The debtor also relies quite heavily on the case of In re Doss, 42 B.R. 749 (Bkrtcy. E.D.Ark.W.D.1984). That case involves the court's construction of Section 523(a)(1)(B)(ii) and Section 507(a)(7)(A)(iii).3 Just as the court in Longley, where the debtors also relied on Doss, did not feel it was necessary to discuss the propriety of the Doss decision since it was distinguishable, this Court also does not feel it is necessary, as here too Doss is distinguishable. Doss involves the interaction of Section 523(a)(1)(B)(ii) and Section 507(a)(7)(A)(iii), which specifically refers to Section 523(a)(1)(B). In the case before this Court, although Section 523(a)(1)(B)(ii) is involved, Section 507(a)(7)(A)(iii) is not, and this Court does not believe that the statutory interpretation of Doss can be extended to this case.

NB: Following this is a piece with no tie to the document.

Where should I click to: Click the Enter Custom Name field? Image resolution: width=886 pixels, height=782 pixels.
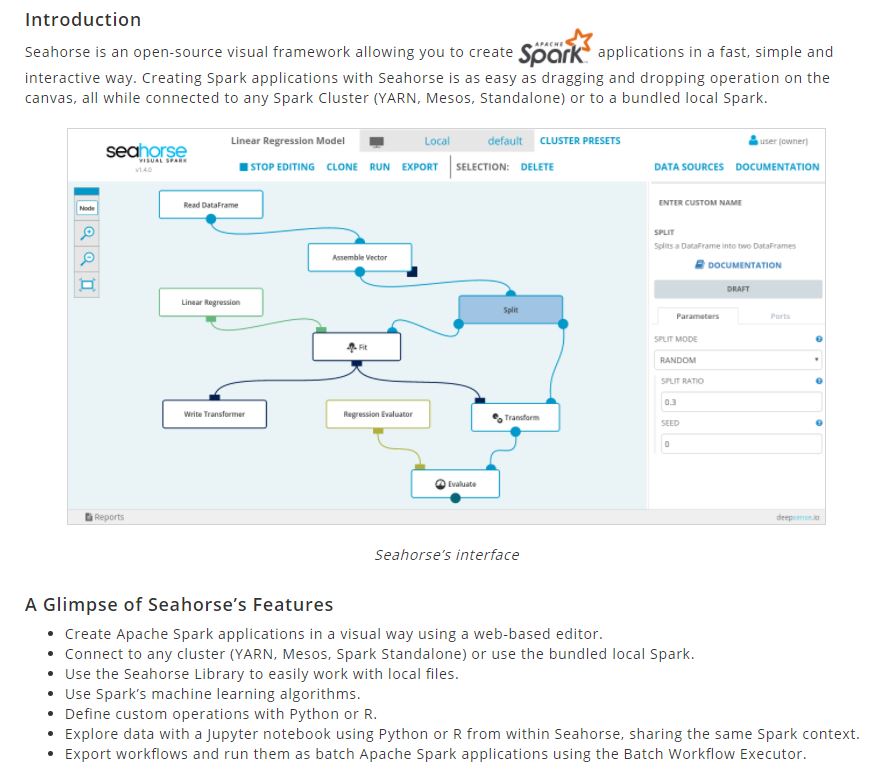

The COURT, THEREFORE, FINDS that the Retailer's Occupation Tax liabilities in the amount of $14,658.00 due the State of Illinois for which returns were last due less than three years before the petition in bankruptcy was filed are not dischargeable.

IT IS, THEREFORE, ORDERED that the Retailer's Occupation Tax in the amount of $14,658.00 due the State of Illinois by the Debtor, MICHAEL ETHERIDGE, D/B/A ETHERIDGE LUMBER, which returns were last due less than three years before the petition in bankruptcy was filed, be and the same are declared to be NOT DISCHARGED pursuant to the provisions of Sections 523(a)(1)(A) and 507(a)(7)(A)(i) and (E).

This Opinion and Order is to serve as Findings of Fact and Conclusions of Law pursuant to Rule 7052 of the Rules of Bankruptcy Procedure.

FootNotes


1. The parties agree that part of the taxes are discharged pursuant to the decision in In re Groetken, 843 F.2d 1007 (7th 1988). The amount still at issue is $14,658.00.
2. In accord: Matter of Longley, 66 B.R. 237 (Bkrtcy.N.D.Ohio 1986).
3. At that time that section was designated Section 507(a)(6)(A)(iii).